Трах-трах-трах! — раздались внизу шаги марширующего караула. Двор замка отзывается эхом, точно оркестровая раковина в парке, даже слова слышны. Толстые, твердые подошвы солдатских сапог громыхают по булыжнику, словно удары молота. В Тартуском втором отдельном батальоне он, Аннес, не получил бы сапог. Нет, почему же? Когда заканчивается подготовка молодых солдат, всем выдают сапоги. Он до конца этого срока не дотянул, уже через две недели ему сунули белый билет и выпроводили из части. Иногда и от туберкулеза есть какая-то польза.

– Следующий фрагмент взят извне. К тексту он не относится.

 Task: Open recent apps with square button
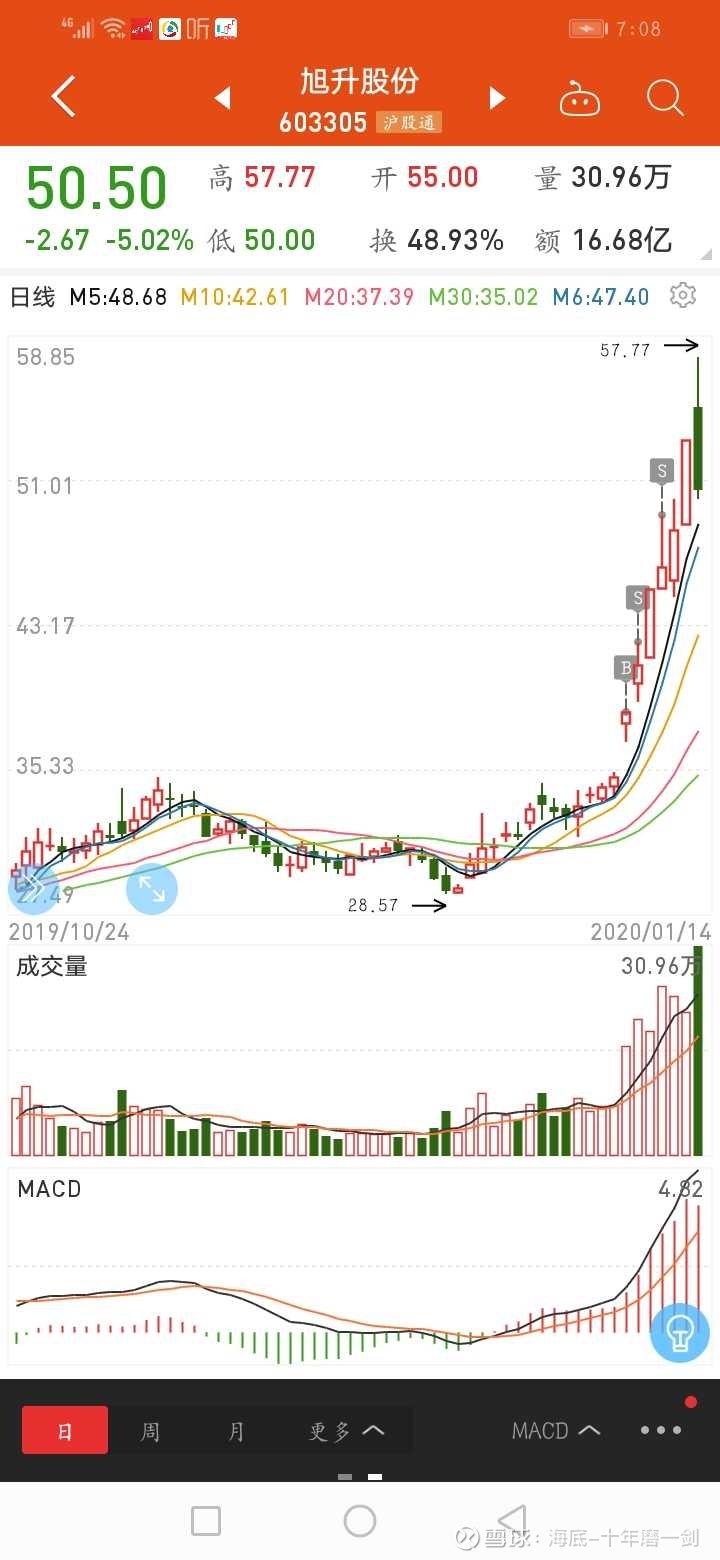click(206, 1521)
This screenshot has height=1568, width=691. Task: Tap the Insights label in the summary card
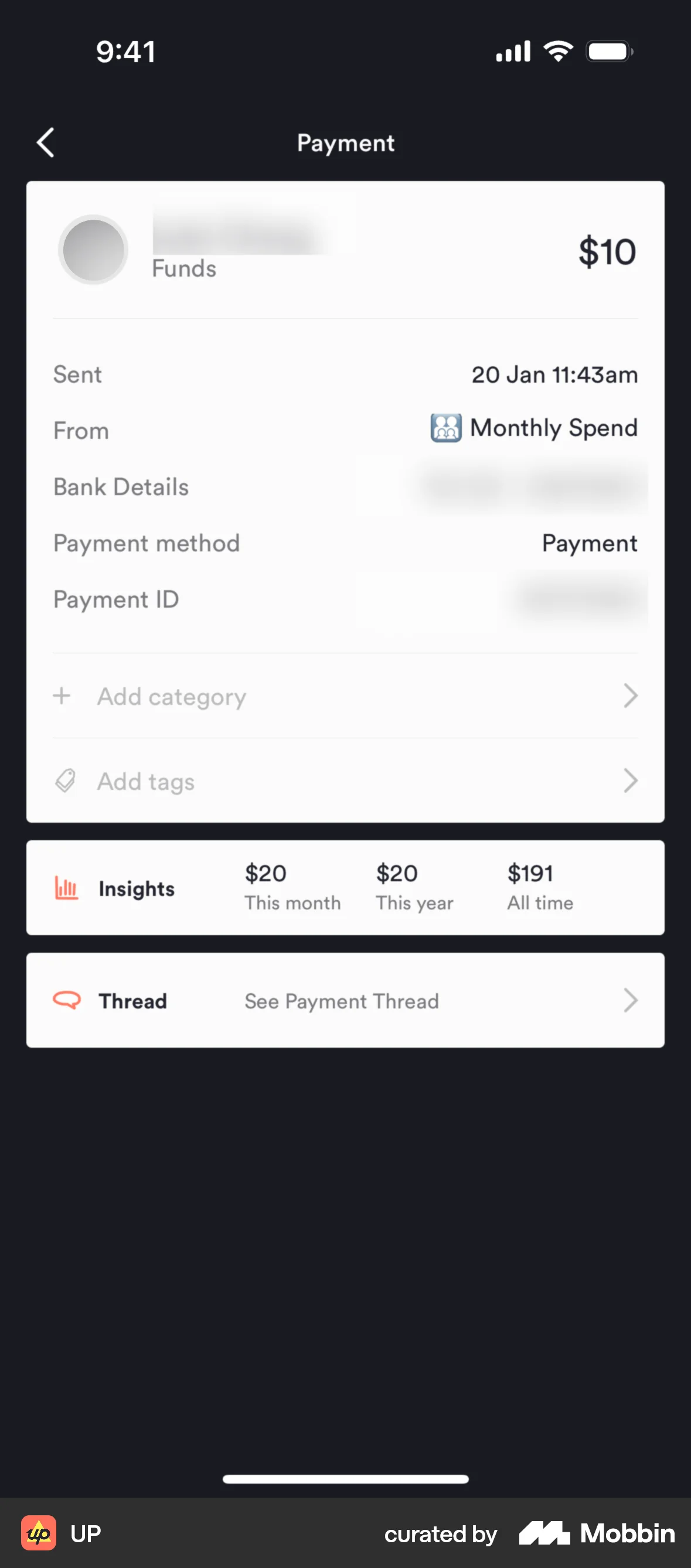(136, 888)
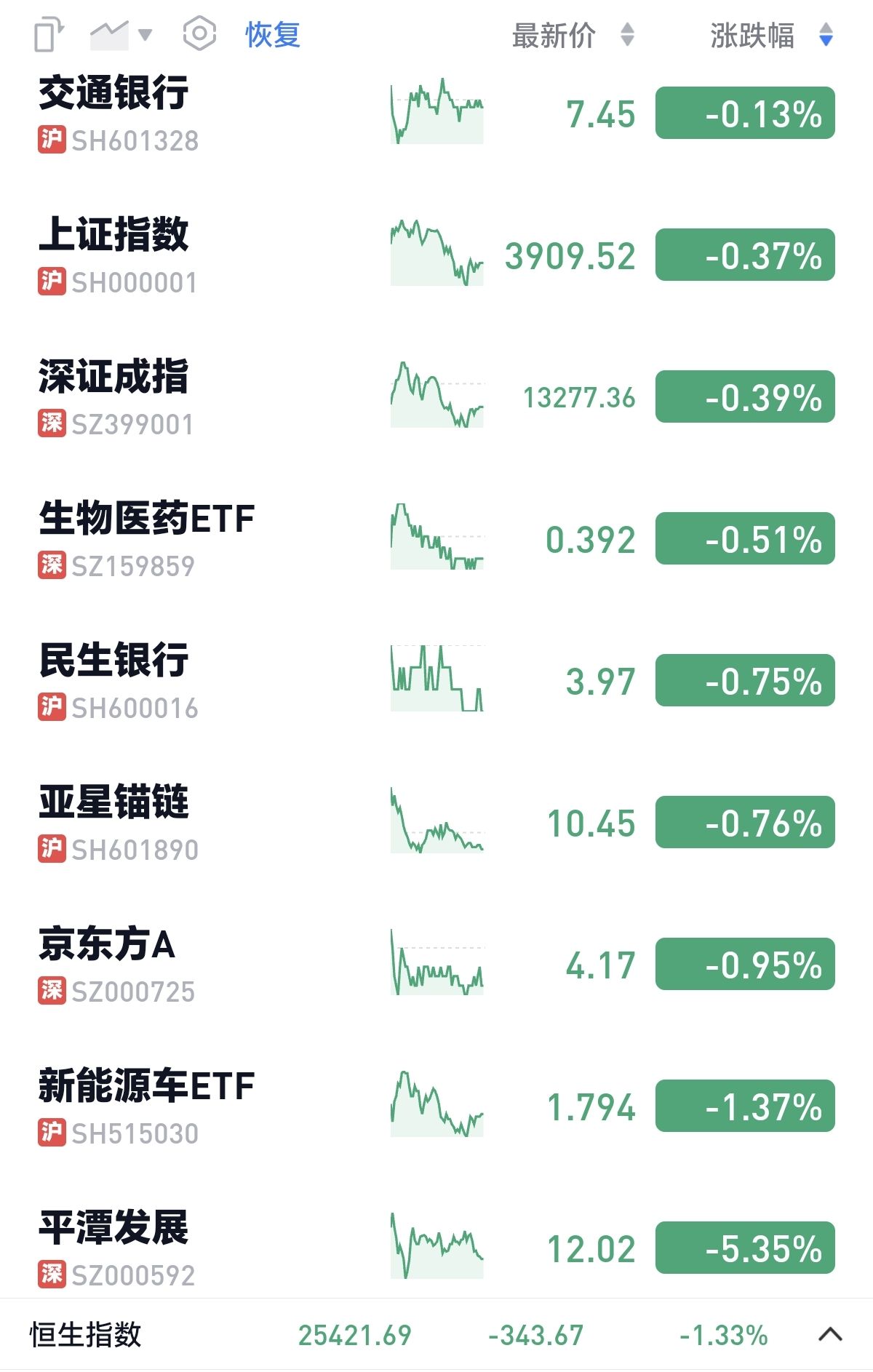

Солнце светило по-летнему тепло, хотя было уже начало октября. Полная тишина, поэтому и солнце еще греет. На ветру давно продрог бы, ветер живо прогнал бы его с крыши. В ветреную погоду в десять раз хуже лазить по крышам, того и гляди снесет в море. А если не в море, так в Шнеллевский пруд — обязательно. Аннесу вспомнились смешные сказки про тощих портных, которые, выходя из дому в бурю, брали с собой утюги для тяжести, чтобы порыв ветра не поднял их в воздух. Аннес вообразил себя портняжкой, которого воздушный поток несет к морю, несмотря на храбро зажатый в руке утюг. Он летит так, как иногда летают во сне— широко раскинув руки и ноги, он отчаянно машет руками, утюг у него выскальзывает, и теперь он вертится, как волчок, над башнями Таллина. Аннес показался самому себе таким потешным, что громко расхохотался.
Со двора замка донеслись резкие команды и тяжелый солдатский шаг.
Смена караула?
Замок усиленно охраняется.
Аннес сидя на крыше, дожидался Пээтера. Они покрыли наново крышу замка, и теперь им нужно было ее обмерить. Мерить они собирались вдвоем, а всего кровельщиков было двенадцать человек — половина из них плотники, половина каменщики. Плотники сколачивали новые обрешетины и укладывали черепицу, а каменщики соединяли черепицу снизу известковым раствором, укрепляли край и гребень крыши.